Type Inference for Generic Instance Creation

You can replace the type arguments required to invoke the constructor of a generic class with an empty set of type parameters (<>) as long as the compiler can infer the type arguments from the context. This pair of angle brackets is informally called the diamond.

For example, consider the following variable declaration:

Map<String, List<String>> myMap = new HashMap<String, List<String>>();

In Java SE 7, you can substitute the parameterized type of the constructor with an empty set of type parameters (<>):

Map<String, List<String>> myMap = new HashMap<>();

Note that to take advantage of automatic type inference during generic class instantiation, you must specify the diamond. In the following example, the compiler generates an unchecked conversion warning because the HashMap() constructor refers to the HashMap raw type, not the Map<String, List<String>> type:

Map<String, List<String>> myMap = new HashMap(); // unchecked conversion warning

Java SE 7 supports limited type inference for generic instance creation; you can only use type inference if the parameterized type of the constructor is obvious from the context. For example, the following example does not compile:

List<String> list = new ArrayList<>();
list.add("A");

  // The following statement should fail since addAll expects
  // Collection<? extends String>

list.addAll(new ArrayList<>());

Note that the diamond often works in method calls; however, it is suggested that you use the diamond primarily for variable declarations.

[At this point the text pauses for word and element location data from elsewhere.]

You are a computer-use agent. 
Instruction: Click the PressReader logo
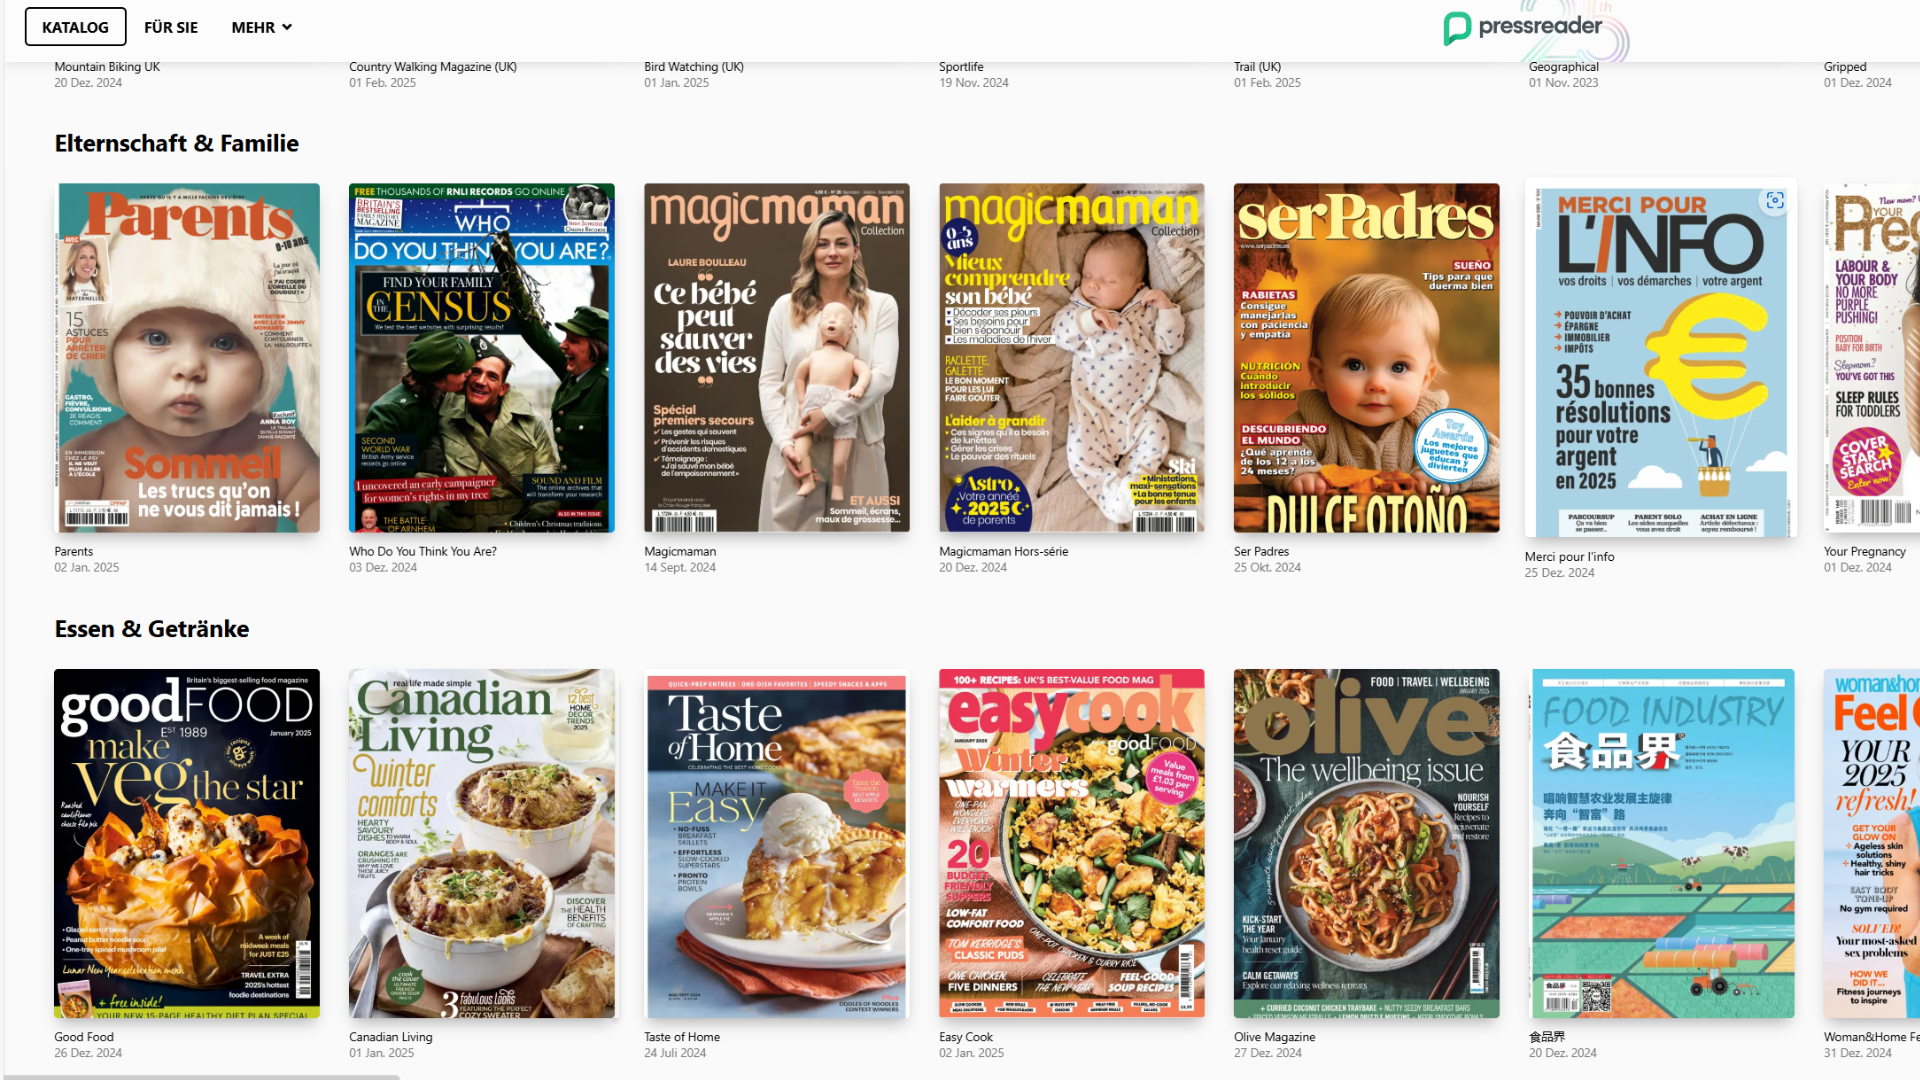tap(1522, 27)
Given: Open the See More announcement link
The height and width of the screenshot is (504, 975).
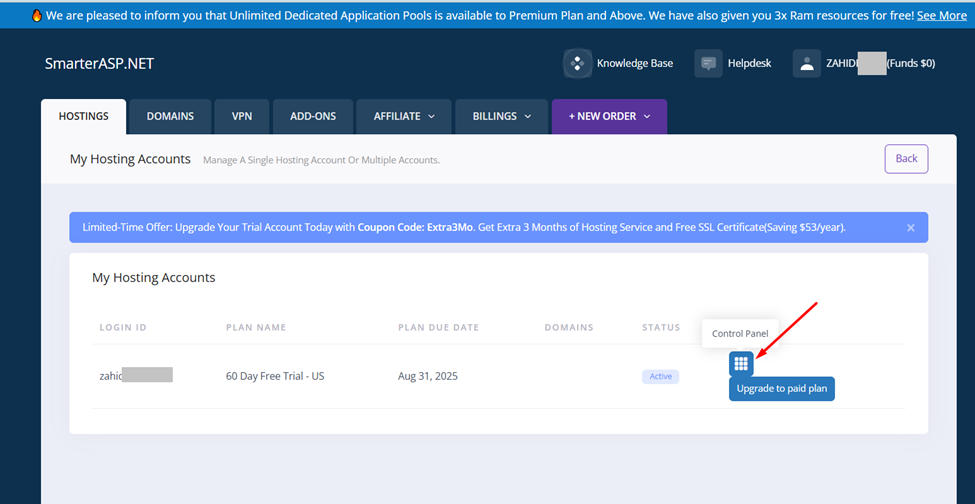Looking at the screenshot, I should tap(941, 15).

In comparison, the following example compiles:

// The following statements compile:

List<? extends String> list2 = new ArrayList<>();
list.addAll(list2);

Type Inference and Generic Constructors of Generic and Non-Generic Classes

Note that constructors can be generic (in other words, declare their own formal type parameters) in both generic and non-generic classes. Consider the following example:

class MyClass<X> {
  <T> MyClass(T t) {
    // ...
  }
}

Consider the following instantiation of the class MyClass, which is valid in Java SE 7 and prior releases:

new MyClass<Integer>("")

This statement creates an instance of the parameterized type MyClass<Integer>; the statement explicitly specifies the type Integer for the formal type parameter, X, of the generic class MyClass<X>. Note that the constructor for this generic class contains a formal type parameter, T. The compiler infers the type String for the formal type parameter, T, of the constructor of this generic class (because the actual parameter of this constructor is a String object).

Compilers from releases prior to Java SE 7 are able to infer the actual type parameters of generic constructors, similar to generic methods. However, the compiler in Java SE 7 can infer the actual type parameters of the generic class being instantiated if you use the diamond (<>). Consider the following example, which is valid for Java SE 7 and later:

MyClass<Integer> myObject = new MyClass<>("");

In this example, the compiler infers the type Integer for the formal type parameter, X, of the generic class MyClass<X>. It infers the type String for the formal type parameter, T, of the constructor of this generic class.